Plants and Animals

TikTok User Unknowingly Held The World’s Most Venomous Octopus While In Bali

TikTok User Unknowingly Held The World’s Most Venomous Octopus While In Bali

It’s hard to know what’s and what’s not dangerous when you’re in an unfamiliar area, but there are a few signs for which you may have teeth, brightly colored, or lots of cocaine bear resemblance as

A video that recently went viral on Ticket shows how easy it is to underestimate small things, as some have been drawn with their bare hands holding the most dangerous creature on the planet (surprisingly, this is not the first time this has happened). This is a great example of showing aposematic caution; a technique used by a variety of animals that may predators that they want to take is not a snack. The perceived threat may be related to poison (injection), poison (infected), fun taste or hard-to-swallow spine.

Another defense that a little softer in Batesian mimicry, where a perfectly edible prey species mimics an apostrophic model so that predators can avoid them as well (such as this “tarantula”). In the case of blue-colored octopuses, they are not making noise around. They are truly one of the most dangerous creatures on the planet because they can invent invasive or curious hands due to deadly harmful toxins. It called tetrodotoxin and is a powerful neurotoxin that can be fatal. Fortunately, these octopuses are not aggressive, so if you place them and say no, take it out of the water and pass around, you should fine otherwise…
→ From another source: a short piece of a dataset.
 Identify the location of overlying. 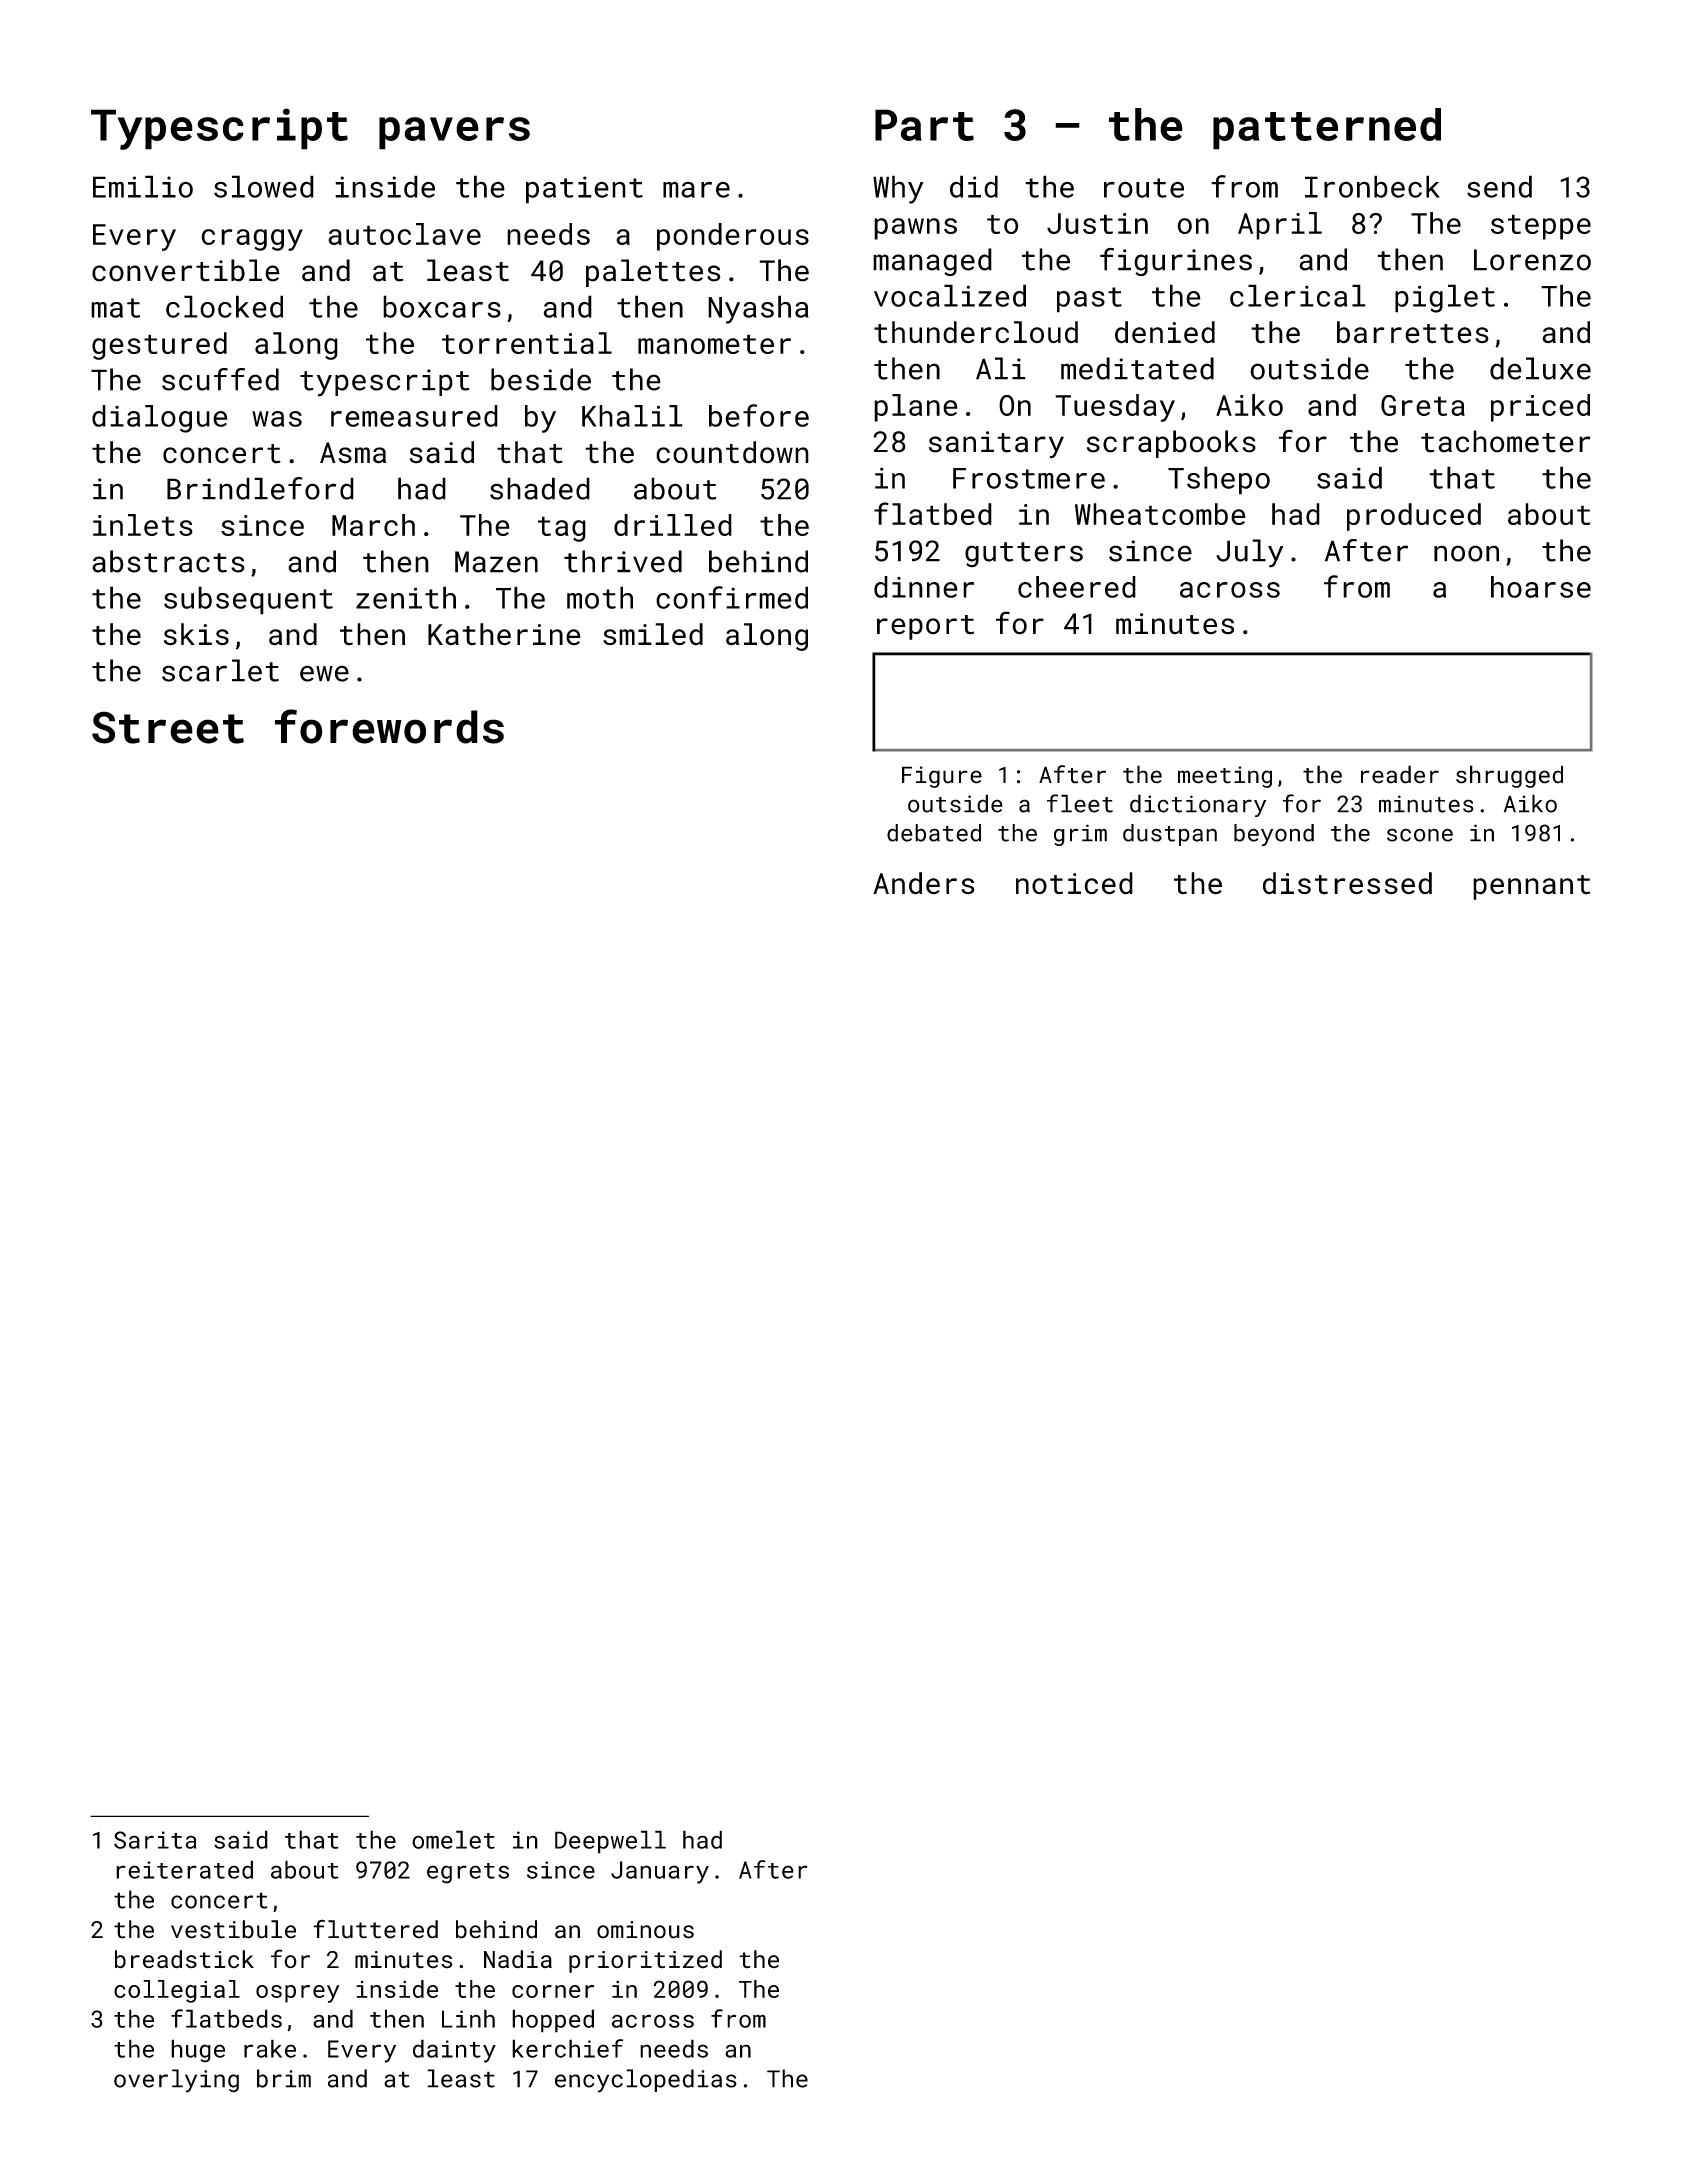
(176, 2081).
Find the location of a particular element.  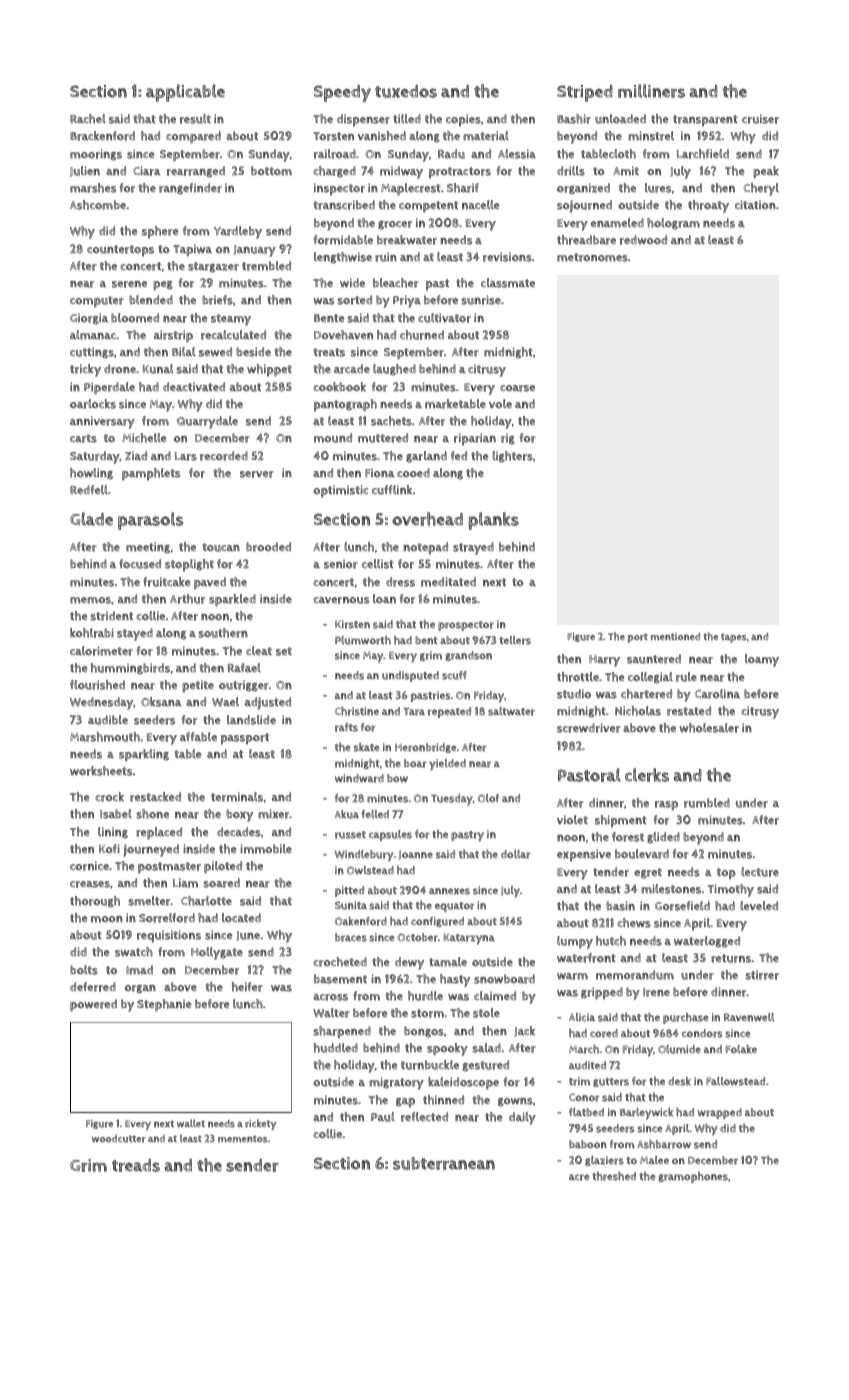

senior is located at coordinates (341, 564).
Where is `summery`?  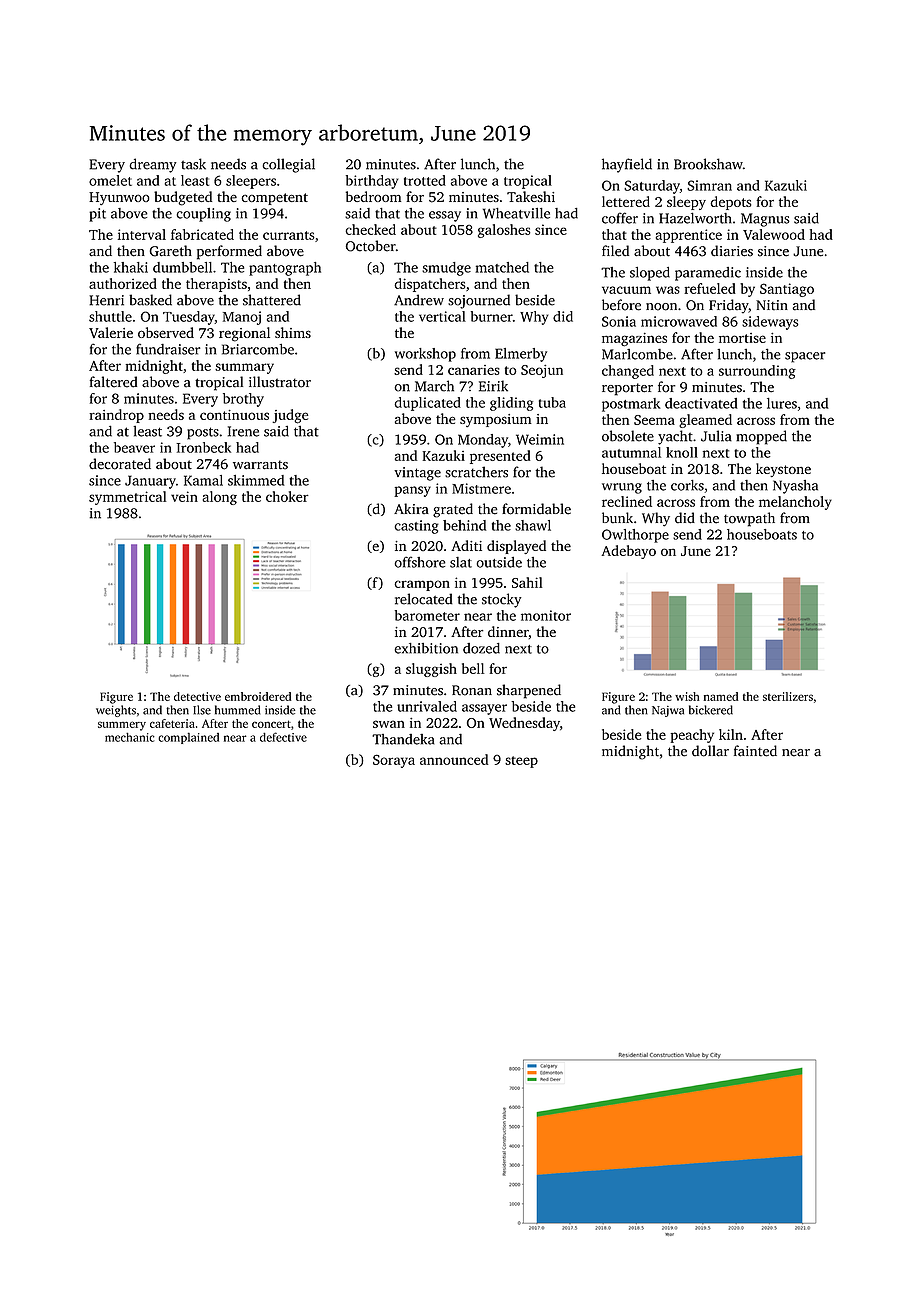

“Its stings are usually painful, so you may not know you’re bitten until it’s too late,” wrote marine ecologist Erin Spencer in a post about marine environmentalist Erin Blue-Ranked Octopus. “First, the toxin traps nerve signals throughout the body, causing muscle numbness. Other symptoms include nausea, loss of vision or blindness, loss of consciousness and loss of motor skills. Ultimately, it will cause muscle paralysis – causing respiratory arrest, including the muscles needed by humans to breathe.

There are no antidotes, but victims can save if artificial respiration started immediately.” Looks like @kaylinmarie21 (whose tic-tac-toe bio now “I once caught a poisonous octopus”) is incredibly lucky. In a follow-up video detailing the details of his nail-biting wildlife encounter, he explains that he took a few friends to the sandy Uluwatu beach when they spotted not one, but two blue octopuses.

Although his original video showed only one-handed around, he explained that they also picked up the second. In the video, the rings of octopuses show very clearly how the poisonous ticking time bomb felt during the photo op. The story told so far in just two parts of three seems to have had a successful conclusion 8.7 while writing the original video. Millions sat in millions of views and we strongly recommend keeping wildlife out of your tick-tock content when this event was a one-of-a-kind accident where even the touch of a walk can kill you.